**WHAT IS REQUIRED**:
Edit the material from the line with "The image size is (2072, 1120)." to the line with "info is located at coordinates (2061, 863)." by replacing "particular element" with "specific element". Give only those lines, with everything else unchanged.

◆ ◆ ◆ ◆ ◆ ◆ ◆

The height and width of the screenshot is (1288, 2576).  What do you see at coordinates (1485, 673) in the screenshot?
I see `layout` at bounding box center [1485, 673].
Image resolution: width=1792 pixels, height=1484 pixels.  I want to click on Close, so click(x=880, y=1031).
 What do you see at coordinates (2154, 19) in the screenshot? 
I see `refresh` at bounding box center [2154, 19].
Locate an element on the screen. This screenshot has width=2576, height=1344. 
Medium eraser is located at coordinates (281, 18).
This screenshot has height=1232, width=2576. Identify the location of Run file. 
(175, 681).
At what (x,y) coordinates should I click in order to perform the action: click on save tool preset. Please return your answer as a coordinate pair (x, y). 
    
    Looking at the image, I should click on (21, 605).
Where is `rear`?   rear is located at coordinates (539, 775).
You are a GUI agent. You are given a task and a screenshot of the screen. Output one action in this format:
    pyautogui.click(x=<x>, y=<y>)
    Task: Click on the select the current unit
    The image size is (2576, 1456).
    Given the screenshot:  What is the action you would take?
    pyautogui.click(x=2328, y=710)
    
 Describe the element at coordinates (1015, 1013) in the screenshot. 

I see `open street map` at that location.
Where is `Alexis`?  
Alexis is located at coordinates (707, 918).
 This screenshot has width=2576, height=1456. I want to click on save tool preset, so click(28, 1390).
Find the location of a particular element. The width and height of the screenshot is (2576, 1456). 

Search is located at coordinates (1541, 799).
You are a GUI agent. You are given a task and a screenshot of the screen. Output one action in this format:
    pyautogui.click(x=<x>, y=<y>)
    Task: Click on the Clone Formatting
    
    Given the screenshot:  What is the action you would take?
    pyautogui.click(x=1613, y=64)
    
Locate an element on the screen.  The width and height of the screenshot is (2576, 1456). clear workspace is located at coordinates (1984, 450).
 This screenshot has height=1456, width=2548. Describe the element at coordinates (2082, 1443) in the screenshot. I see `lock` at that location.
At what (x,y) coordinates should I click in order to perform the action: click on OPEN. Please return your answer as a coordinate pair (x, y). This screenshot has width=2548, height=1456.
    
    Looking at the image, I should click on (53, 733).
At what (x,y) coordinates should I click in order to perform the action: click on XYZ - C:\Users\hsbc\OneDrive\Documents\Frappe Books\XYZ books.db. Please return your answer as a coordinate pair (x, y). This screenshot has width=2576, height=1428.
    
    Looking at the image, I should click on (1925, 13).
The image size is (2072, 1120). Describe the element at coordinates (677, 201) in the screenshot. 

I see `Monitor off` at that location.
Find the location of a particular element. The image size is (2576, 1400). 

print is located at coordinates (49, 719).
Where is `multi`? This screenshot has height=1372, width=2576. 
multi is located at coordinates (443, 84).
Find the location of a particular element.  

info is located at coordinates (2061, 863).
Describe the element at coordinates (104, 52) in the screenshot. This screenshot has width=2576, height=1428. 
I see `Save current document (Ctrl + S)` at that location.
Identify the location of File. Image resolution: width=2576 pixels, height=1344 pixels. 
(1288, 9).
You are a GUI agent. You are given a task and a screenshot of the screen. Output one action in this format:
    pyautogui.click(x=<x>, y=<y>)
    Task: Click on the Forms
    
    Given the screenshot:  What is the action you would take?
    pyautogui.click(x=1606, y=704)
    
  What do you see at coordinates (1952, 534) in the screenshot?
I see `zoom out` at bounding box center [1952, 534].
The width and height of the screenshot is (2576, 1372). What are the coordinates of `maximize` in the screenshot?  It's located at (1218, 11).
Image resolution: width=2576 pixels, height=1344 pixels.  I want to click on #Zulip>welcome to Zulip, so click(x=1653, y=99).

◆ ◆ ◆ ◆ ◆ ◆ ◆

**THE SOLUTION**:
The image size is (2072, 1120). Describe the element at coordinates (677, 201) in the screenshot. 

I see `Monitor off` at that location.
Find the location of a specific element. The image size is (2576, 1400). 

print is located at coordinates (49, 719).
Where is `multi`? This screenshot has height=1372, width=2576. 
multi is located at coordinates (443, 84).
Find the location of a specific element.  

info is located at coordinates (2061, 863).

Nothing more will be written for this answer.